WHAT IS ASKED
Render the records below as a two-column CSV with the header instruction,coordinates. Give one row per request, with its text and its answer each in one quoted field, line breaks turned into spaces, and the pictures left out.

[Begin RECORD LIST]

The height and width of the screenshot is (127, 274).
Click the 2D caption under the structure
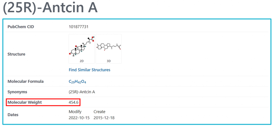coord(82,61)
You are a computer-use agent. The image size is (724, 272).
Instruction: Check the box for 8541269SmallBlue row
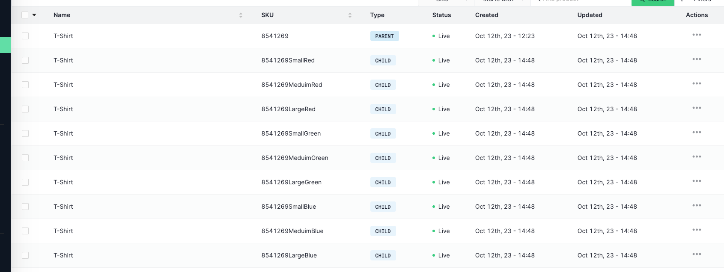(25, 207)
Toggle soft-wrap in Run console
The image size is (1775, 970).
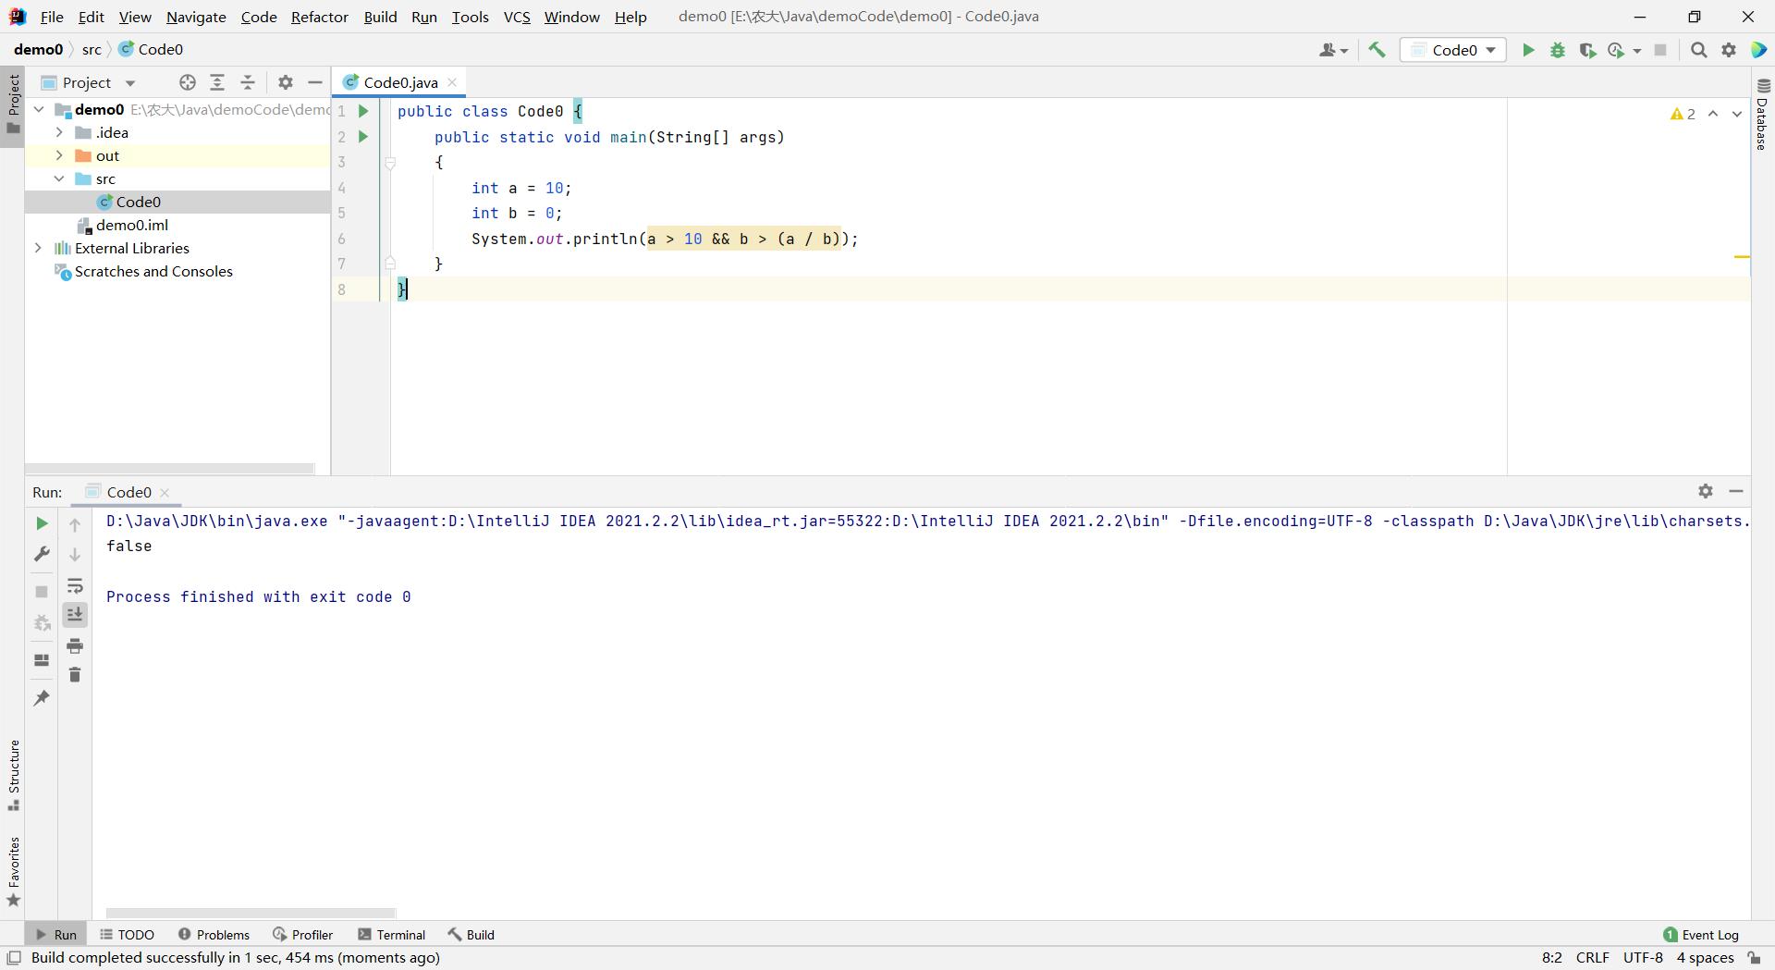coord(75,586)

[End RECORD LIST]

SOLUTION
instruction,coordinates
"The height and width of the screenshot is (127, 274). Click the 2D caption under the structure","coord(82,61)"
"You are a computer-use agent. The image size is (724, 272). Instruction: Check the box for 8541269SmallBlue row","(25, 207)"
"Toggle soft-wrap in Run console The image size is (1775, 970).","coord(75,586)"